Жучка всегда ложилась на одно и то же место — под мой письменный стол, справа от кресла. Место это она не меняла, но всякий раз устраивалась так долго, как будто оно было результатом мучительного выбора и душевной борьбы. Но зато устроившись и положив голову на лапы, она уже не двигалась и лишь иногда глубоко вздыхала — видимо, от полноты чувств; из-под стола виднелся лишь её нос. О, если б я был живописцем, Жука, я бы чудно изобразил этот чёрный нос, его пупырчатую влажность, напоминавшую мой первый школьный портфель под дождём, я бы… — я опускал руку и забирал в ладонь тёплую морду вместе с этим влажным холодным носом или мял тёплое шелковистое ухо. Это Жуке не очень нравилось, но она была тактична и не могла просто встать и уйти, а делала вид, что услышала шум за дверью и уходила узнать, в чём дело; вернувшись, она, однако, ложилась уже подальше. Была она очень здоровая, шерсть блестела, как у вороного кровного рысака; собачники во дворе спрашивали, какими витаминами мы её пользуем, вопрос был трудный — нельзя ж было им сказать: ест то, что остаётся от обеда. У всех здоровых собак — хорошие белые зубы. Но у Жуки они были
особой, пронзительной белизны. Мама, которая из провинции привезла сложные стоматологические проблемы, увидев Жуку, реагировала неожиданно: «Мне бы такие зубы!»
То лето началось неудачно: из плана издательства выкинули книгу, появились семейные сложности, заболела нога, нельзя стало бегать. В августе пришло письмо от деда. Антон ушёл в очередной отпуск, добавив к нему два неиспользованных, и уехал в Чебачинск.
30. В Москве
Это после долгого перерыва пребыванье в Чебачинске Антон вспоминать не любил. В памяти город детства был оазисом, Афинами с учителями-ссыльными и жителями-ссыльными. Прошло четверть века. В городе — приличная библиотека, центральные газеты приходят не через неделю, а на второй день, вместо трёх-четырёх радиоприёмников на весь город, в каждом доме — телевизор. Но и учителя, и жители стали необразованны, безграмотны, узки, неталантливы.
— Источник, давно не пополняясь свежим людским материалом, иссяк, — отвечал на сетования Антона Егорычев. — И слава Богу! Но заглох и оазис. Прими во внимание и естественные причины. Это дед твой — долгожитель, да и я уже отчасти. Все давно бежали в столицу. Так было всегда.

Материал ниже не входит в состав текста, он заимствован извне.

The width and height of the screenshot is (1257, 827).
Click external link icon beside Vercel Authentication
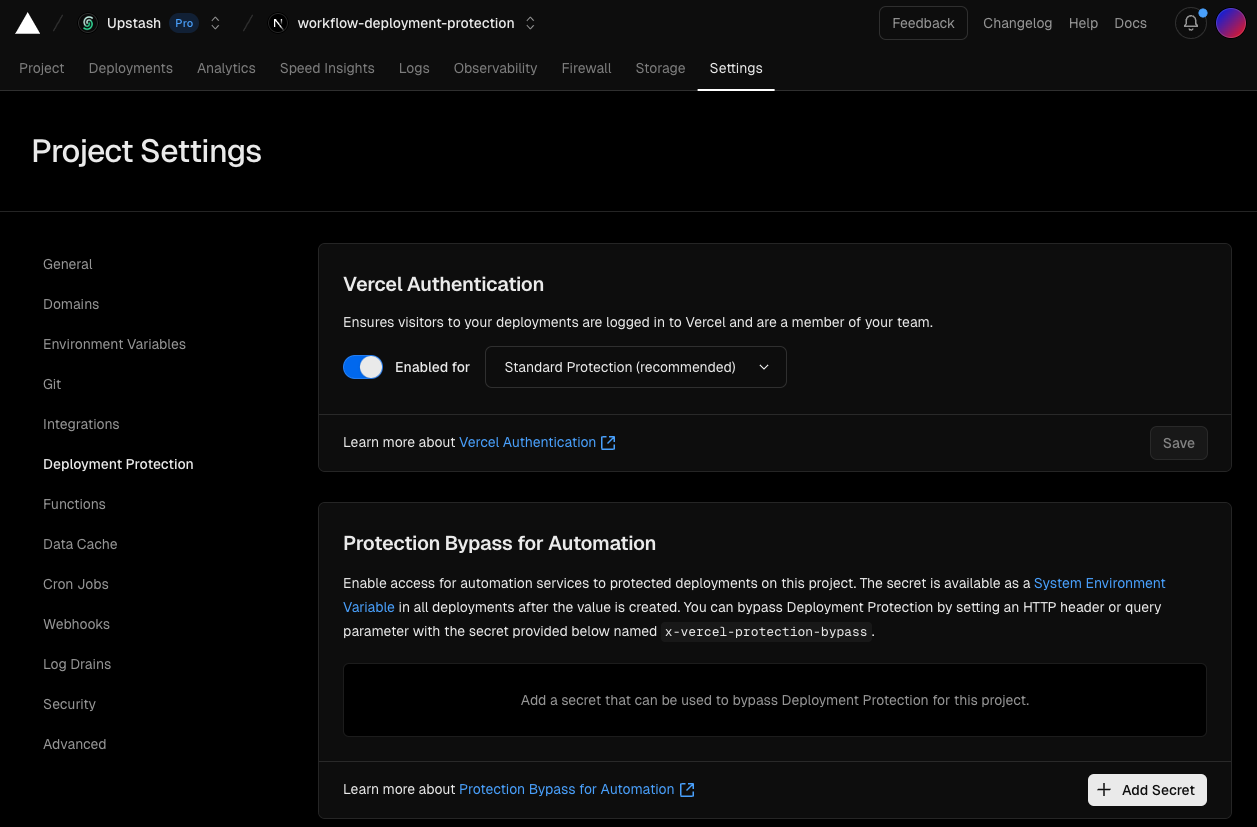click(x=608, y=442)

— Не скажите. Когда читаешь подряд русские газеты конца века, берёт тоска и зависть. Казань, Нижний Новгород, Киев по интеллектуальному уровню не уступали столицам. Полистайте «Казанский телеграф» или «Одесские новости». То, что сделали с провинциальными культурными гнёздами, — одно из тягчайших преступлений большевиков.
Антон взволновался, но Егорычев ушел проветривать парник. Через десять минут Антон уже говорил на эту тему с дедом.
— Да, гибли и другие империи и государства: уже на моём веку — Австро- Венгрия, Британская империя. Но нигде планомерно не уничтожали торгово- промышленный, земледельческий, научный цвет нации, а оставшихся образованных не заставляли стыдиться своей образованности… Дабы создать эту прослойку — к семнадцатому году уже отнюдь не тонкую, — России понадобилось двести лет. Чтоб построить всё сызнова, надобно если и не двести, то… Боюсь, твоя дочь этого не увидит.
К деду Антон ходил каждый день. Говорили часами. То, о чём стали писать потом, дед знал тогда или на десять, двадцать лет раньше: не надо так активно осушать болота — истоки многих рек, естественный дренаж; земледелие вернётся к естественным удобрениям, потому что минеральные обладают способностью накапливаться в клетчатке овощей и фруктов. «Вернётся и лошадка! И не только по экономическим причинам, когда начнут сякнуть нефтяные запасы. Она тысячи лет жила с человеком, она его сестра, друг.